| Records shown |
§ §

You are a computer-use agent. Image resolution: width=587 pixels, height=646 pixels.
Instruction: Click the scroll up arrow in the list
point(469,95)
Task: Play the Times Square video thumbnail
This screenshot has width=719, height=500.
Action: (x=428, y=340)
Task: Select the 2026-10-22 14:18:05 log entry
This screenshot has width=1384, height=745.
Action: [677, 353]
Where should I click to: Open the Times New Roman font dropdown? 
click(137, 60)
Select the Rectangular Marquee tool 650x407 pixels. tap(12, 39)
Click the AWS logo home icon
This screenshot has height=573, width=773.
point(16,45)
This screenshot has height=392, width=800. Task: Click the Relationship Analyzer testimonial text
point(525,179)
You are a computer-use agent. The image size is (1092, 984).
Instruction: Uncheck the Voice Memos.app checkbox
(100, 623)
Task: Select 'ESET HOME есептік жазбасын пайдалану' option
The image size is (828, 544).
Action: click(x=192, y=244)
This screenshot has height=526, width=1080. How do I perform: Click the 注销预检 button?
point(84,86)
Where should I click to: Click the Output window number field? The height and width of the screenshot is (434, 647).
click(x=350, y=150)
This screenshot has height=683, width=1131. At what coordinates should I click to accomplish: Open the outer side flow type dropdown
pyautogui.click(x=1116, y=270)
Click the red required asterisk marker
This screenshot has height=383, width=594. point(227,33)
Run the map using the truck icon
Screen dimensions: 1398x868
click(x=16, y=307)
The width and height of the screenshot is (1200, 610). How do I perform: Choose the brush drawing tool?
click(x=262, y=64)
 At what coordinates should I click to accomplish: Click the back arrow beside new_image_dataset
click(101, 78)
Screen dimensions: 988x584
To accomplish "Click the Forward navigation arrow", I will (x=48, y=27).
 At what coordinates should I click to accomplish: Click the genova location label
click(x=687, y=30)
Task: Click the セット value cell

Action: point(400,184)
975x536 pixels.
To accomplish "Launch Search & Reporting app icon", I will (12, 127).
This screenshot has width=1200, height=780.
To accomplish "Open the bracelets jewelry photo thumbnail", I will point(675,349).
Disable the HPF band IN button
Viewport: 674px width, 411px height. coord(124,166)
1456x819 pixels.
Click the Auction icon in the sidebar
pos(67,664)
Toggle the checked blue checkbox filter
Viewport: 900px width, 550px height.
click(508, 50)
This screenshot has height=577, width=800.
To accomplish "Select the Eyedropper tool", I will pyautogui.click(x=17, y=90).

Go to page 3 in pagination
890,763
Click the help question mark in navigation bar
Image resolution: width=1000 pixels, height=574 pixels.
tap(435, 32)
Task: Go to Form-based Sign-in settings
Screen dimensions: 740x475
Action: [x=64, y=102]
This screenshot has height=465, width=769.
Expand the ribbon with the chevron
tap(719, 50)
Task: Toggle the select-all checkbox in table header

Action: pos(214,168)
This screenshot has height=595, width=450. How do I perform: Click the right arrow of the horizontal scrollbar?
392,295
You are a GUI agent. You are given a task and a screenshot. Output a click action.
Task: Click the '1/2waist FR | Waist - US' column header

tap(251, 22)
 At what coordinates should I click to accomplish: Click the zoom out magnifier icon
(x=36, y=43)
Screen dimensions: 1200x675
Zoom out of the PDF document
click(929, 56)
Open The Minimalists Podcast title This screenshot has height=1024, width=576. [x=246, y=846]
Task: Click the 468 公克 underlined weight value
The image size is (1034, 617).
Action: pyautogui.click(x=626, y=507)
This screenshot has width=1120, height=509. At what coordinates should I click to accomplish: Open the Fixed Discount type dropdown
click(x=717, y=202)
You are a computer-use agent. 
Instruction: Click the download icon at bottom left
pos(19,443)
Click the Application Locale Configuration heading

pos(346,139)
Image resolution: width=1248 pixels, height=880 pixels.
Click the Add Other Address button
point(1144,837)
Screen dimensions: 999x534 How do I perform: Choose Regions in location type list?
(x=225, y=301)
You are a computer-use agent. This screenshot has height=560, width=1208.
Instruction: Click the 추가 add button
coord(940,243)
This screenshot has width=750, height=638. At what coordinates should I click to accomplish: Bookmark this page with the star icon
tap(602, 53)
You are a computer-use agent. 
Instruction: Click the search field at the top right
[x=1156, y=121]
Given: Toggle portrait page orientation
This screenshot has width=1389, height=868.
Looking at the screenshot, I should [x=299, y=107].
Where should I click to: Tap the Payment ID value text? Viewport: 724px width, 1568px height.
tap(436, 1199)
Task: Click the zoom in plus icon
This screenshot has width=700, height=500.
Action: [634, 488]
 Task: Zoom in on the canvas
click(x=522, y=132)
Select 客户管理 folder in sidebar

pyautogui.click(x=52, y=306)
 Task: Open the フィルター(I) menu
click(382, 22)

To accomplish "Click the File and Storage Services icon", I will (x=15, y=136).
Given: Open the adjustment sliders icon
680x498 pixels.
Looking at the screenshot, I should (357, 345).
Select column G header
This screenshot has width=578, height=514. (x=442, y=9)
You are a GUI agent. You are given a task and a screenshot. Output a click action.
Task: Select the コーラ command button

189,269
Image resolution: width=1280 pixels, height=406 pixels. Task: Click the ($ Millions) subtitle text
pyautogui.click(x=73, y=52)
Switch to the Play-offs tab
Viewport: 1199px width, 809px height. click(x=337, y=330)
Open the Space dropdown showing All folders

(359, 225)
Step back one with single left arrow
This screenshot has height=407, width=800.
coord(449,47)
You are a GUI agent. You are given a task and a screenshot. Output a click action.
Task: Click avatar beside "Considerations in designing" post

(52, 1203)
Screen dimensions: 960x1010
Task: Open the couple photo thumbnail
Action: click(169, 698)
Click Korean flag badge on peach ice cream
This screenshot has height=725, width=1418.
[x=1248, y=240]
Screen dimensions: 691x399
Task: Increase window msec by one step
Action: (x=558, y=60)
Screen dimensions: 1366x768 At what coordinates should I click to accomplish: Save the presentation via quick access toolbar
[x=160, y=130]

§ §

| Exercise details |
Could you reproduce all of the material above, line for line, with no changes?

| Written solution |
You are a computer-use agent. Image resolution: width=587 pixels, height=646 pixels.
Instruction: Click the scroll up arrow in the list
point(469,95)
Task: Play the Times Square video thumbnail
This screenshot has width=719, height=500.
Action: (x=428, y=340)
Task: Select the 2026-10-22 14:18:05 log entry
This screenshot has width=1384, height=745.
Action: [677, 353]
Where should I click to: Open the Times New Roman font dropdown? 
click(137, 60)
Select the Rectangular Marquee tool 650x407 pixels. tap(12, 39)
Click the AWS logo home icon
This screenshot has height=573, width=773.
point(16,45)
This screenshot has height=392, width=800. Task: Click the Relationship Analyzer testimonial text
point(525,179)
You are a computer-use agent. The image size is (1092, 984).
Instruction: Uncheck the Voice Memos.app checkbox
(100, 623)
Task: Select 'ESET HOME есептік жазбасын пайдалану' option
The image size is (828, 544).
Action: click(x=192, y=244)
This screenshot has height=526, width=1080. How do I perform: Click the 注销预检 button?
point(84,86)
Where should I click to: Click the Output window number field? The height and width of the screenshot is (434, 647).
click(x=350, y=150)
This screenshot has height=683, width=1131. At what coordinates should I click to accomplish: Open the outer side flow type dropdown
pyautogui.click(x=1116, y=270)
Click the red required asterisk marker
This screenshot has height=383, width=594. point(227,33)
Run the map using the truck icon
Screen dimensions: 1398x868
click(x=16, y=307)
The width and height of the screenshot is (1200, 610). How do I perform: Choose the brush drawing tool?
click(x=262, y=64)
 At what coordinates should I click to accomplish: Click the back arrow beside new_image_dataset
click(101, 78)
Screen dimensions: 988x584
To accomplish "Click the Forward navigation arrow", I will (x=48, y=27).
 At what coordinates should I click to accomplish: Click the genova location label
click(x=687, y=30)
Task: Click the セット value cell

Action: point(400,184)
975x536 pixels.
To accomplish "Launch Search & Reporting app icon", I will (12, 127).
This screenshot has width=1200, height=780.
To accomplish "Open the bracelets jewelry photo thumbnail", I will point(675,349).
Disable the HPF band IN button
Viewport: 674px width, 411px height. coord(124,166)
1456x819 pixels.
Click the Auction icon in the sidebar
pos(67,664)
Toggle the checked blue checkbox filter
Viewport: 900px width, 550px height.
click(508, 50)
This screenshot has height=577, width=800.
To accomplish "Select the Eyedropper tool", I will pyautogui.click(x=17, y=90).

Go to page 3 in pagination
890,763
Click the help question mark in navigation bar
Image resolution: width=1000 pixels, height=574 pixels.
tap(435, 32)
Task: Go to Form-based Sign-in settings
Screen dimensions: 740x475
Action: [x=64, y=102]
This screenshot has height=465, width=769.
Expand the ribbon with the chevron
tap(719, 50)
Task: Toggle the select-all checkbox in table header

Action: pos(214,168)
This screenshot has height=595, width=450. How do I perform: Click the right arrow of the horizontal scrollbar?
392,295
You are a GUI agent. You are given a task and a screenshot. Output a click action.
Task: Click the '1/2waist FR | Waist - US' column header

tap(251, 22)
 At what coordinates should I click to accomplish: Click the zoom out magnifier icon
(x=36, y=43)
Screen dimensions: 1200x675
Zoom out of the PDF document
click(929, 56)
Open The Minimalists Podcast title This screenshot has height=1024, width=576. [x=246, y=846]
Task: Click the 468 公克 underlined weight value
The image size is (1034, 617).
Action: pyautogui.click(x=626, y=507)
This screenshot has width=1120, height=509. At what coordinates should I click to accomplish: Open the Fixed Discount type dropdown
click(x=717, y=202)
You are a computer-use agent. 
Instruction: Click the download icon at bottom left
pos(19,443)
Click the Application Locale Configuration heading

pos(346,139)
Image resolution: width=1248 pixels, height=880 pixels.
Click the Add Other Address button
point(1144,837)
Screen dimensions: 999x534 How do I perform: Choose Regions in location type list?
(x=225, y=301)
You are a computer-use agent. This screenshot has height=560, width=1208.
Instruction: Click the 추가 add button
coord(940,243)
This screenshot has width=750, height=638. At what coordinates should I click to accomplish: Bookmark this page with the star icon
tap(602, 53)
You are a computer-use agent. 
Instruction: Click the search field at the top right
[x=1156, y=121]
Given: Toggle portrait page orientation
This screenshot has width=1389, height=868.
Looking at the screenshot, I should [x=299, y=107].
Where should I click to: Tap the Payment ID value text? Viewport: 724px width, 1568px height.
tap(436, 1199)
Task: Click the zoom in plus icon
This screenshot has width=700, height=500.
Action: [634, 488]
 Task: Zoom in on the canvas
click(x=522, y=132)
Select 客户管理 folder in sidebar

pyautogui.click(x=52, y=306)
 Task: Open the フィルター(I) menu
click(382, 22)

To accomplish "Click the File and Storage Services icon", I will (x=15, y=136).
Given: Open the adjustment sliders icon
680x498 pixels.
Looking at the screenshot, I should (357, 345).
Select column G header
This screenshot has width=578, height=514. (x=442, y=9)
You are a GUI agent. You are given a task and a screenshot. Output a click action.
Task: Select the コーラ command button

189,269
Image resolution: width=1280 pixels, height=406 pixels. Task: Click the ($ Millions) subtitle text
pyautogui.click(x=73, y=52)
Switch to the Play-offs tab
Viewport: 1199px width, 809px height. click(x=337, y=330)
Open the Space dropdown showing All folders

(359, 225)
Step back one with single left arrow
This screenshot has height=407, width=800.
coord(449,47)
You are a GUI agent. You are given a task and a screenshot. Output a click action.
Task: Click avatar beside "Considerations in designing" post

(52, 1203)
Screen dimensions: 960x1010
Task: Open the couple photo thumbnail
Action: click(169, 698)
Click Korean flag badge on peach ice cream
This screenshot has height=725, width=1418.
[x=1248, y=240]
Screen dimensions: 691x399
Task: Increase window msec by one step
Action: (x=558, y=60)
Screen dimensions: 1366x768 At what coordinates should I click to accomplish: Save the presentation via quick access toolbar
[x=160, y=130]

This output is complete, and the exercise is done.